Wasn’t sure what to call this dessert but since it’s Keto acceptable we named it Keto Cheesecake. Our good friend, Jo Ann Bashford, shared it with us and we are hooked! We’ve made this dozens of times. It’s quick to make and when you add berries and Reddi Wip … well … it’s simply delicious!
It’s certainly helps our sweet tooth after dinner!
- 1 brick (8 oz.) of Philadelphia Cream Cheese
- 1 cup of heavy cream
- 1 cup of Splenda No Calorie Sweetener
- Assorted berries
- Reddi Wip
- In a medium to large bowl, heat the cream cheese in the microwave for 1 minute.
- Add Splenda and whip with electric beaters.
- In a 2nd bowl, use electric beaters and whip the heavy cream.
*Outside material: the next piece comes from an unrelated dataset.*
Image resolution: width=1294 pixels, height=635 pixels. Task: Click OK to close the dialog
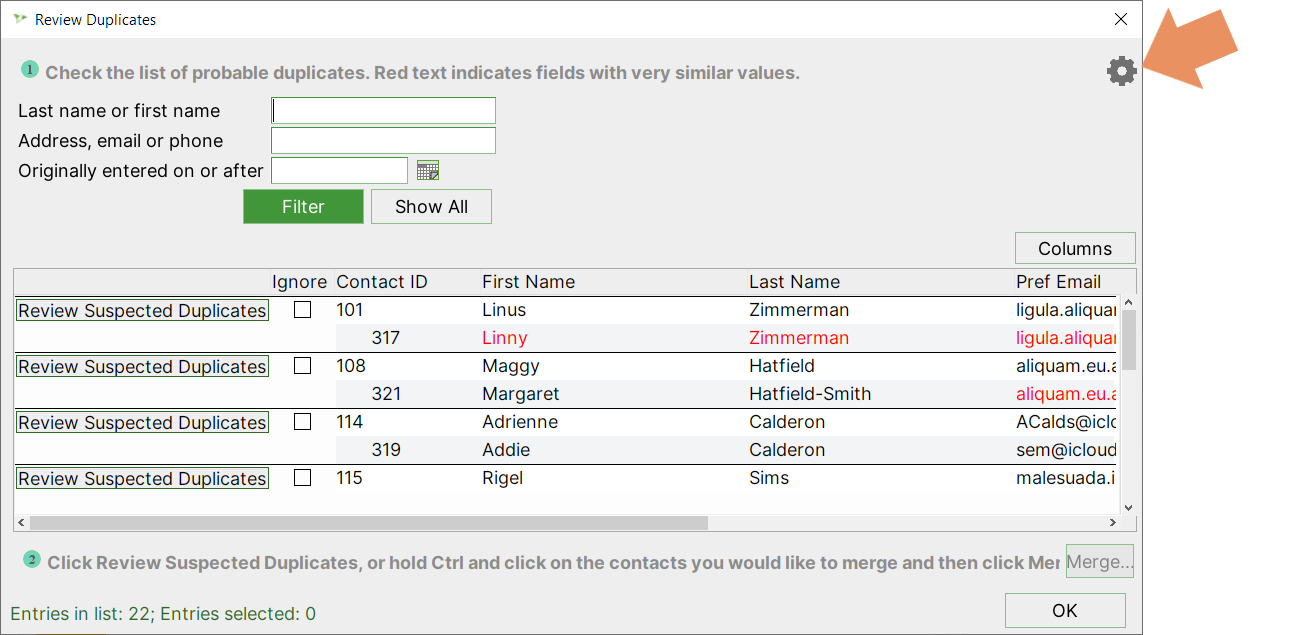(x=1065, y=610)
- Pour the whipped heavy cream into the cream cheese/Splenda bowl and mix with electric beaters until well blended.
- Pour into individual dishes (*) or a small pan and refrigerate for 2-3 hours or overnight.
- Right before serving, add berries and Reddi Wip.
* Makes enough to fill 4 individual ramekins
Cooking Keto Style is a craft in itself. I’m taking recipes and dishes I love and adapting them to low carbs/high fat. Some work! Some don’t. But my husband and I are living a keto lifestyle – this way of eating has improved our health, mood, strength, focus and much more.